Ira Thomas Greene (born April 6, 1967) is an American former professional baseball pitcher who played in Major League Baseball (MLB) for the Atlanta Braves and Philadelphia Phillies from 1989 to 1995. He also played for the Houston Astros in 1997. He previously served a post-game studio analyst for the Philadelphia Phillies.

High school
Greene played baseball at Whiteville High School in North Carolina where he was teammates with Patrick Lennon and won a state championship. As a sophomore he had a 10–0 record and hit .350. As a senior he hit .490, recorded a 0.07 earned run average and struck out 270 batters in 124 innings. He threw nine total no-hitters in high school.

Pro career
On May 23, 1991, Greene threw a no-hitter for the Phillies against the Montreal Expos. He struck out 10 batters and walked 7. Greene was starting for only the second time in the season and 15th time in his major league career. Greene was pitching in place of Danny Cox who had suffered a pulled groin in his last start.

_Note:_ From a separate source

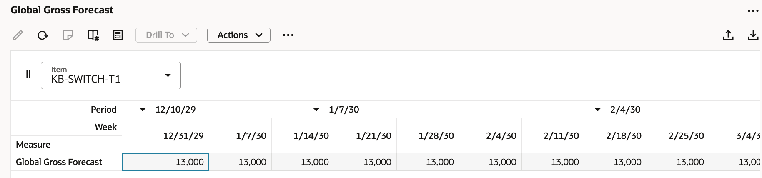The width and height of the screenshot is (762, 178).
Task: Click the book with hash icon
Action: click(x=93, y=35)
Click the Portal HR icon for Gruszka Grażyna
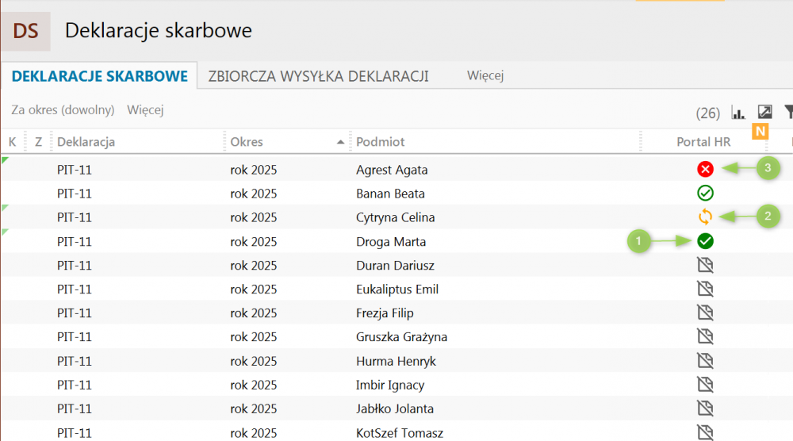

Greene became the first visiting pitcher to hurl a no-hitter in Montreal's history as the Phillies defeated the Expos, 2–0 before an Olympic Stadium crowd of 8,833.

The next year in 1992, tendonitis in his arm and shoulder caused him to miss  months of the season; he appeared in only 13 games.

His best year as a pitcher was in 1993 as a member of the Phillies. He had a record of 16–4, tied with Curt Schilling for the most wins with that club. During that same season, he started Game 4 of the 1993 World Series for the Phillies against the Toronto Blue Jays.

Greene remained in baseball for a few more years, splitting season between the Majors and the minors as he tried to get his ailing shoulder into shape. Unfortunately for Greene his shoulder never completely healed. Greene started only 19 games in the big leagues from the 1994 season until he left the game in 1997.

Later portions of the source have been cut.